Abdominal counterpressure can be quickly applied in dogs for rapid control of intra-abdominal hemorrhage regardless of etiology. This procedure can provide hemostasis, and may be the only option for hemostasis when owners reject surgical intervention.
Diagnostic Imaging
Imaging studies should be delayed until the patient is stable enough to tolerate positioning, sedation and restrain. Radiographs are not specific for patients with hemoperitoneum and the loss of serosal detail are the most common finding.

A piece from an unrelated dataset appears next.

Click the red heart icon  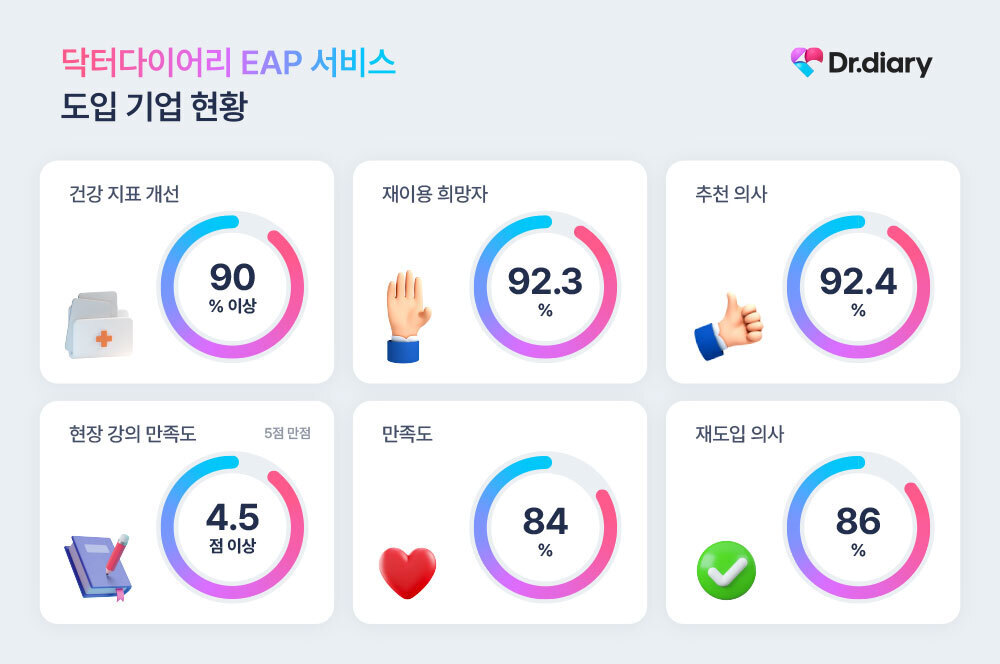click(407, 571)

Focused abdominal sonography for trauma (FAST) is the current standard in the evaluation for the presence of free abdominal fluid. The FAST protocol consists of examination of four intra-abdominal regions: (1) immediately caudal to the xiphoid process, (2) on the ventral midline over the bladder, (3) over the right flank, over the most gravity dependent area of the left flank.
Computed tomography (CT) is the standard diagnostic and monitoring tool used in the management of hemoperitoneum in humans, but disadvantages of standard CT in veterinary medicine include the need for an anesthetic procedure, limited availability, cost, and the need for specially trained operators.
Treating Hypovolemia
Stabilization of patients experiencing hypovolemic shock has been and continue to be a subject of intense controversy related to the amounts, the rates and the type of fluids. New research data has added new information about delayed complications due to aggressive fluid therapy, but anecdotally, do not provide better alternatives on how to treat these patients.
A clear strategy about volume, fluid type, and rates of administration for patients with significant hemorrhagic shock is not evident so far. As a general rule, bolus infusion of crystalloids at 30 ml/kg, could be used and followed by a close monitoring of the patient response. Subsequent boluses of 30 ml/kg may be administered if necessary. Despite that new information revealed potential complications with the usage of synthetic colloids, in cases were moderate to severe hypotension is present, colloids can be administered along with the crystalloids to support both blood pressure and colloid oncotic pressure.
Patients presenting with large amounts of blood into the abdomen, and symptomatic as hypovolemic shock (tachycardia, tachypnea, weal pulse, poor capillary refill time, pale mucous membranes, impair mentation - ambulation, and severe anemia) should be resuscitated with blood products, as whole blood.
Two new resuscitation strategies have been proposed, but still, no consensus exists for the most effective fluid resuscitation plan to reduce mortality from abdominal hemorrhage.
The usage of hypertonic saline (7% solution) has been advocated through the administration of one or two bolus of 2–4 ml/kg in conjunction with isotonic crystalloid CRI infusions.
Surgical Intervention
In the patient with large-volume and ongoing hemorrhage, the sudden decrease in abdominal pressure through the release of abdominal counterpressure or in making the abdominal incision can result in massive hemorrhage and rapid decompensation to the point of hemodynamic collapse.
References
References are available upon request.